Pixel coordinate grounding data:
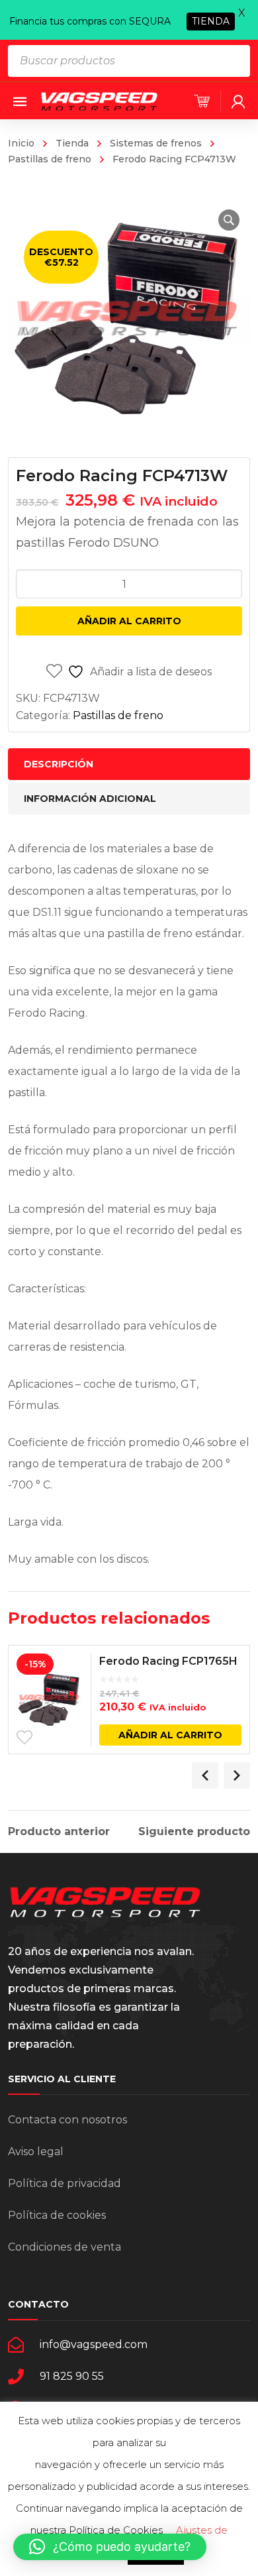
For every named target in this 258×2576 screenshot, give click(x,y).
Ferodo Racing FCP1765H (168, 1661)
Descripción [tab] (58, 764)
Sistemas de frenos (156, 143)
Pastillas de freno (118, 715)
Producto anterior (59, 1831)
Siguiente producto (194, 1831)
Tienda (72, 143)
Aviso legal (36, 2151)
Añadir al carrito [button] (170, 1735)
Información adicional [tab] (90, 799)
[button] (228, 220)
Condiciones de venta (64, 2247)
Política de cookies (57, 2215)
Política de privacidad (64, 2183)
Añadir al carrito (129, 621)
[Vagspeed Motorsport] (99, 100)
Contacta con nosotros (67, 2119)
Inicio (21, 143)
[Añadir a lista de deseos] (24, 1738)
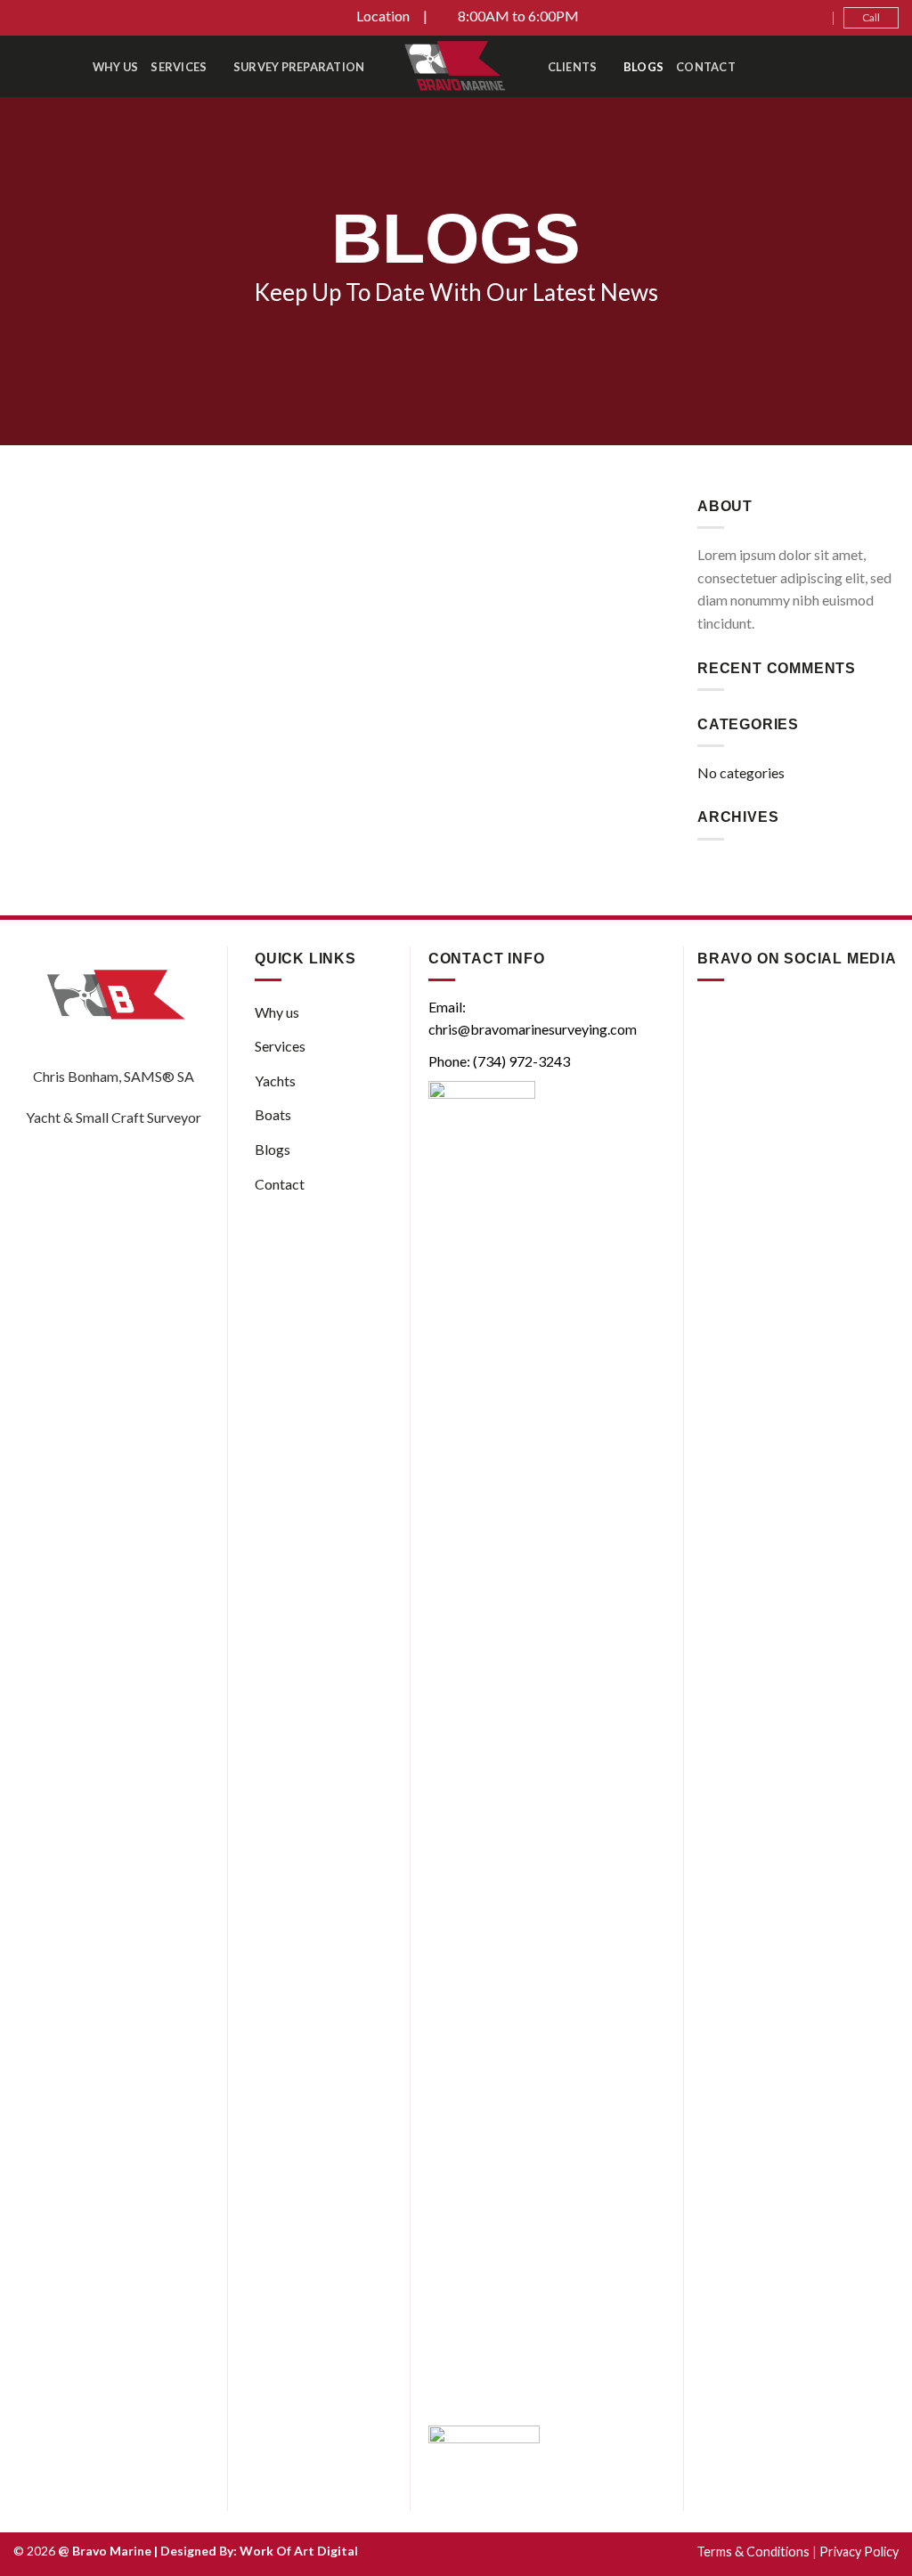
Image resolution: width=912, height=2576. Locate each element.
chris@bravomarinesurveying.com (532, 1028)
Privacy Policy (859, 2551)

*WHAT YOU HAVE TO DO*: Print nothing except the lines above from the one containing "Política de privacidad (64, 2183)" down to the one containing "chris@bravomarinesurveying.com (532, 1028)", both included, exactly as written and free of pictures.

*RESULT OF THIS EXERCISE*:
Política de privacidad (64, 2183)
Añadir al carrito (129, 621)
[Vagspeed Motorsport] (99, 100)
Contacta con nosotros (67, 2119)
Inicio (21, 143)
[Añadir a lista de deseos] (24, 1738)
Image resolution: width=912, height=2576. Locate each element.
chris@bravomarinesurveying.com (532, 1028)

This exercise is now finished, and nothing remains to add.